All interviews translated from Spanish to English

It’s January and neither 17-year-olds Guillermo Iacaruso nor Iara Fernandez exist in their set Argentinian summertime. Strangely they cannot see the ocean from where they are. The beach is far away, and their loved ones even farther. A sun hovers pleasingly over Buenos Aires, over its youth, over its three million residents. It doesn’t shine for Iacaruso and Fernandez. For Domenico Miceli, Augustina Martin and Juan Martin Manent it doesn’t either.

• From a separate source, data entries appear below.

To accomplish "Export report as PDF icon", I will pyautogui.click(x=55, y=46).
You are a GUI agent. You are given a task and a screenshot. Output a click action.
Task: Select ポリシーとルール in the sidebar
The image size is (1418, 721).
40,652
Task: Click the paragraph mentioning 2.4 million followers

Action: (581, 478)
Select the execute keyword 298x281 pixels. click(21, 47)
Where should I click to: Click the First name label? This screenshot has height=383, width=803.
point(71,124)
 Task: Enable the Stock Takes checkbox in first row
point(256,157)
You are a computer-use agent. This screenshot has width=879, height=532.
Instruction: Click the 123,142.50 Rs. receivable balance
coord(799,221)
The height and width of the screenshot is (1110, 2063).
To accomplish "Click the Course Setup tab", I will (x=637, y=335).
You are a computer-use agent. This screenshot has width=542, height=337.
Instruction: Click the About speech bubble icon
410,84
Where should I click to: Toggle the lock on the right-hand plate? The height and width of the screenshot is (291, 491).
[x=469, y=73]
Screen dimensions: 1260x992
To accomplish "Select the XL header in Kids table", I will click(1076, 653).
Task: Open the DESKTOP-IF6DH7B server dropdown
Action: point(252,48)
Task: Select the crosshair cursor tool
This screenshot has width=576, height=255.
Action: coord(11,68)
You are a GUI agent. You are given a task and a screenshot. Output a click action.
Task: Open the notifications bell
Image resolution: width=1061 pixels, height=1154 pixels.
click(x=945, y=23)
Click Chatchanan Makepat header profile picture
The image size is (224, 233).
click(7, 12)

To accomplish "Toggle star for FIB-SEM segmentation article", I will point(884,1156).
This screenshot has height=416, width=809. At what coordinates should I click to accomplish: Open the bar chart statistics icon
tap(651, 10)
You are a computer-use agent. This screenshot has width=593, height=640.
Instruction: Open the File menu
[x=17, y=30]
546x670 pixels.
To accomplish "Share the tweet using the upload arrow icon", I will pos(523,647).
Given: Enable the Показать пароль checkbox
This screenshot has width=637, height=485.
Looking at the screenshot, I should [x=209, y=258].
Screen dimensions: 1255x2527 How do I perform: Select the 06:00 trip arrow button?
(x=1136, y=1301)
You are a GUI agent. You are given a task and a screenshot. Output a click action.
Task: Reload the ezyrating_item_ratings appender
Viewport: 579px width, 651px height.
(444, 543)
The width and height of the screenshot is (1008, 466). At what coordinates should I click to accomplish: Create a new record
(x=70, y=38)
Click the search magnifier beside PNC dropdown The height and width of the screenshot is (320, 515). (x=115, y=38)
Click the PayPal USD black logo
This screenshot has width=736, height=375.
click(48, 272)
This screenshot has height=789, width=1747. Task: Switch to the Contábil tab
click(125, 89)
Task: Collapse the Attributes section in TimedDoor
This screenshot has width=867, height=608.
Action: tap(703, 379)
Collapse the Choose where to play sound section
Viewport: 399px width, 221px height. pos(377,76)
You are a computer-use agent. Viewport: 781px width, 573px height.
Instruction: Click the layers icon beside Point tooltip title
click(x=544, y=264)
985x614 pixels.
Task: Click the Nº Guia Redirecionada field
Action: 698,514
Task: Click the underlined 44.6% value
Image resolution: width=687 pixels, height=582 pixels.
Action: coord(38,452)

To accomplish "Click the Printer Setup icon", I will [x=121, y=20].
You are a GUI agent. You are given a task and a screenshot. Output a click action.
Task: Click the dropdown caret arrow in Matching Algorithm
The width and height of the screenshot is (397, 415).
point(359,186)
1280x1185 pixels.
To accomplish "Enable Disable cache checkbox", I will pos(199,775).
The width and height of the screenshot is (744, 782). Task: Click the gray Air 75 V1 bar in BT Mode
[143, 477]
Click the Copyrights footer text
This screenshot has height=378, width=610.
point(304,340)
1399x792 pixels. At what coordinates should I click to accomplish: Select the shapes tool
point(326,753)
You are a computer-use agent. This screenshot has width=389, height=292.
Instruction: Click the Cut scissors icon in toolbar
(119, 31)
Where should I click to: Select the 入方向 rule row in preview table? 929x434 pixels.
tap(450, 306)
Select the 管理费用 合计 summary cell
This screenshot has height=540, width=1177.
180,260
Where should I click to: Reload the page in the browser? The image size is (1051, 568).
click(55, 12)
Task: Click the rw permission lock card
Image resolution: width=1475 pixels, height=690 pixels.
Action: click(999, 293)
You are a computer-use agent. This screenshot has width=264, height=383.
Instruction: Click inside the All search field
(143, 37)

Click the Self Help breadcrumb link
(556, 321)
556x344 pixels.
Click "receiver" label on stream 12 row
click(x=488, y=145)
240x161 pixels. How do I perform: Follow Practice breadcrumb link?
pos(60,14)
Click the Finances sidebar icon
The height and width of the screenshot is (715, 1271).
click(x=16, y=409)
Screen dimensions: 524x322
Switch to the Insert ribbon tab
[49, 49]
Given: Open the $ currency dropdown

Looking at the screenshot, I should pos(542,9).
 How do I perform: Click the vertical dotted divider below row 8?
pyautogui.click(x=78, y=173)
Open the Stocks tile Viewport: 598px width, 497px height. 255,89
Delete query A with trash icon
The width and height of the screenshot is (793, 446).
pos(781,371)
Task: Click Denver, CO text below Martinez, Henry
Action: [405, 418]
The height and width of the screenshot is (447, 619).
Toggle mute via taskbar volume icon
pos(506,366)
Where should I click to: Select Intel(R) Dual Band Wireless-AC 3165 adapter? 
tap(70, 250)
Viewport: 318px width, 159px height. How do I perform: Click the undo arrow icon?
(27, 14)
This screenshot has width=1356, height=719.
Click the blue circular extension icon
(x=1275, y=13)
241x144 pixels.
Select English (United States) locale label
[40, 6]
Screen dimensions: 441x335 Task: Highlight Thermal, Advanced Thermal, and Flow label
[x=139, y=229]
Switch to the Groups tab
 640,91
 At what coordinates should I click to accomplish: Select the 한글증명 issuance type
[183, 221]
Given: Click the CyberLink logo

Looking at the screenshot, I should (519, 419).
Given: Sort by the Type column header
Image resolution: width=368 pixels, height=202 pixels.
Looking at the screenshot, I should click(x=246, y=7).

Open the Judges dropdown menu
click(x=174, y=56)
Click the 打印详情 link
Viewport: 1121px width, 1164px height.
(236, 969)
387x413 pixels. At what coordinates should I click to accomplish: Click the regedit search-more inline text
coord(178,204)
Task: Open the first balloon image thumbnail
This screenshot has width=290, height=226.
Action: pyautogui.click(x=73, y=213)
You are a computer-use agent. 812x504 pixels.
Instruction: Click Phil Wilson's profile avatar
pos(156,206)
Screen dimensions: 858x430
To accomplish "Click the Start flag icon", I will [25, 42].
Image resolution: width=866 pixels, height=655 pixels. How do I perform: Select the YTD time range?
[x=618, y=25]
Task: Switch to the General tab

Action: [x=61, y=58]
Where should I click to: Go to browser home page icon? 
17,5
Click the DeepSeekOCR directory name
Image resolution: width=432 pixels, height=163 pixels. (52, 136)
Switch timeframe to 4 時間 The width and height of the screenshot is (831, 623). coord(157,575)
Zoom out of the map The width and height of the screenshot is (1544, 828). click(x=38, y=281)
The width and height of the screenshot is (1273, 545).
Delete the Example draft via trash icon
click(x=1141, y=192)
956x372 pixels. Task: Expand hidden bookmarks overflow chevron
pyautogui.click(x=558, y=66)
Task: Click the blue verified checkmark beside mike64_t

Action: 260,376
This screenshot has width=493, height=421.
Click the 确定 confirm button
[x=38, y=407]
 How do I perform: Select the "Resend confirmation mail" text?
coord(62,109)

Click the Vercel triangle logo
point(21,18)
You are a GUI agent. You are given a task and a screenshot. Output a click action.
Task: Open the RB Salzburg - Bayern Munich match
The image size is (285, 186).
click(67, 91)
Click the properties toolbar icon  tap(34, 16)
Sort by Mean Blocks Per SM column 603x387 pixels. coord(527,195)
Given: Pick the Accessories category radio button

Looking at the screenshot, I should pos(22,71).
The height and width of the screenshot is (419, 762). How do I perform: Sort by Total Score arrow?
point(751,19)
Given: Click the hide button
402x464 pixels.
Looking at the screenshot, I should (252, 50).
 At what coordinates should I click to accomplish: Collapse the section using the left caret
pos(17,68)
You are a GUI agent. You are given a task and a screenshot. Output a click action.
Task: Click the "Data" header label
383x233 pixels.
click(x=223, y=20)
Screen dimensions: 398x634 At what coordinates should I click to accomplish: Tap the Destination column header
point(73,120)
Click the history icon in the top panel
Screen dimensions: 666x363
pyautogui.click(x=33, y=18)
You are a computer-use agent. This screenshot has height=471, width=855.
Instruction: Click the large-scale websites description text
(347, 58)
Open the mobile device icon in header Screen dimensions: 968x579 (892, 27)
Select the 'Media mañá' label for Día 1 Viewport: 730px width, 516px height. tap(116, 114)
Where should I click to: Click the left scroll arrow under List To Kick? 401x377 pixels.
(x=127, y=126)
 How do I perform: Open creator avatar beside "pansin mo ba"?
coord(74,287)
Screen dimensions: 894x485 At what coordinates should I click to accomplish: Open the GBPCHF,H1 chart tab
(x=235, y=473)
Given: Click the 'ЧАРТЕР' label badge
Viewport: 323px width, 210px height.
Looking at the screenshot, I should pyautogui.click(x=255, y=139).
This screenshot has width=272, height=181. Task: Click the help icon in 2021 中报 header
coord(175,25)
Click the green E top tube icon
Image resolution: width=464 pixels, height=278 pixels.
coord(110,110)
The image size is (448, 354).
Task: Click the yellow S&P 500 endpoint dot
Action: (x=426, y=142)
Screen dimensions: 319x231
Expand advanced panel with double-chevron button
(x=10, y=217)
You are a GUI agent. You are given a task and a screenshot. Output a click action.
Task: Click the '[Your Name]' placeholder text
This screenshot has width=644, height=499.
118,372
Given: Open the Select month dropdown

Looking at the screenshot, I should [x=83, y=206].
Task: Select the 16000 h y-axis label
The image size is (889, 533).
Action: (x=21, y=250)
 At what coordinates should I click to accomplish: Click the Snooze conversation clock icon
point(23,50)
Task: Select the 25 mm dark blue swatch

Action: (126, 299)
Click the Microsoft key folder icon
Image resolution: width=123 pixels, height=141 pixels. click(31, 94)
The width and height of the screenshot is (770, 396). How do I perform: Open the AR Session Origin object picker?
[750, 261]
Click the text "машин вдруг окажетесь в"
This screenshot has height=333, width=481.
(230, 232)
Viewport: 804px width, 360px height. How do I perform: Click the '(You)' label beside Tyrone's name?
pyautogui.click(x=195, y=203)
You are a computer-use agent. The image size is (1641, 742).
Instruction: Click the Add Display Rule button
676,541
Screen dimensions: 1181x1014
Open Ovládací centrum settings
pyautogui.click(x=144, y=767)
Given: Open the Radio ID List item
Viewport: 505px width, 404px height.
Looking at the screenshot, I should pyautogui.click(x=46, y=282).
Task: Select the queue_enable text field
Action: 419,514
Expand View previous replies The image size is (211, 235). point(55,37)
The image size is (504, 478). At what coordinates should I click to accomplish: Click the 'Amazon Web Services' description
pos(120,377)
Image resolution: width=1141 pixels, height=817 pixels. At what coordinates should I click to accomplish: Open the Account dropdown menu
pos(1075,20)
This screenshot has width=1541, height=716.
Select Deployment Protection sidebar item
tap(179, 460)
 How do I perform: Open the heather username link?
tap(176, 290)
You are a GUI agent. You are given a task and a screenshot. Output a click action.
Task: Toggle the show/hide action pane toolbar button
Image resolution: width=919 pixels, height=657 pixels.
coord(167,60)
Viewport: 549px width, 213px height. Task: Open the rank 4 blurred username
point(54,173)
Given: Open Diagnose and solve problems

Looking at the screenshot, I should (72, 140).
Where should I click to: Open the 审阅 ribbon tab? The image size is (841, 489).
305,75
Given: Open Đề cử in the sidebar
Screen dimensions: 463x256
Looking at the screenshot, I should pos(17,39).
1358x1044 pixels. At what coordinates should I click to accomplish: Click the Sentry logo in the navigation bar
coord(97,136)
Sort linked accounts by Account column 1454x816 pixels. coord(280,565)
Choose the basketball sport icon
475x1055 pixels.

They are also in Manhattan, Kansas.
“I’ve been to the United States before but never in Kansas,” Iacaruso said. “I never thought I’d be in Kansas.”
Five new foreign exchange students, attendees of the Instituto Nuestra Señora de Las Nieves school in the Liniers neighborhood of Buenos Aires, find themselves at Manhattan High as foreign exchange students; far away from home yet not totally estranged.
“I thought that people here were going to be unfriendly but it’s nothing like that,” Fernandez said. “Everyone here is really nice.”
The students come thanks to AFS, a program which has allowed foreign exchange students to come and attend MHS for a whole year.
“This one is just a short term program,” AFS sponsor Tony Wichmann said. “We’re having them stay with a temporary host family so it’s similar to our other students, it’s just the stay that is shorter.”
Although it has been only a week since their arrivals, Manhattan has offered the Argentinian students an insight into the American lifestyle, showing them first hand the differences between reality and fiction.
“I haven’t been around that much but of what I have seen it’s really different to where I’m from,” Fernandez said. “It’s a very quiet town. The lives of people are very calm. The school is nothing like mine and especially nothing like they show in the movies.”
For others, like Miceli, Manhattan has provided them with an opportunity to see how other people bond over sports.
“What I really liked was the fanaticism people here have for their Kansas State [University] teams,” Miceli said. “I went to watch the basketball game against Baylor and I really enjoyed the show.”
Though their welcoming was warm, it was unavoidable to turn a blind eye to the massive social and economic differences between what they see at home and what they’ve seen here. The contrasting realities between first-world America and everything outside of that realm.
“The family that hosts me here said they were poor,” Iacaruso said. “In my opinion they’re not poor at all in comparison to back home.”
The real differences come through education.
“This school is way more modern,” Miceli said. “In terms of security it’s really different. Nothing happens inside our school in Argentina, but outside of the school sometimes people will rob you.”
Even in terms of structure, education sees contrast.
“In Argentina the teachers are the ones who switch classes,” Miceli said. “We also have 15-20 minute breaks.”
Regardless, the trip has already given students a new way to see the world, even in the short time they’ve stayed here.
“We want know a little more of the world.” Manent said. “[We want to know] different ways to see the world and different ways of living. We want to discover new places and people.”
The students will stay in America until February before their return to Argentina. In that time they will try to experience everything that is new and gain knowledge for their return.
“Coming back to Argentina after this will be good because we will have another point of view,” Miceli said. “We’ll have learned other customs. Different thoughts.”
They will also try to fit in, even if only for a month, at the school and in their host families.
“I’d like to get better at English” Iacaruso said. “[I want to] be another son in the family.”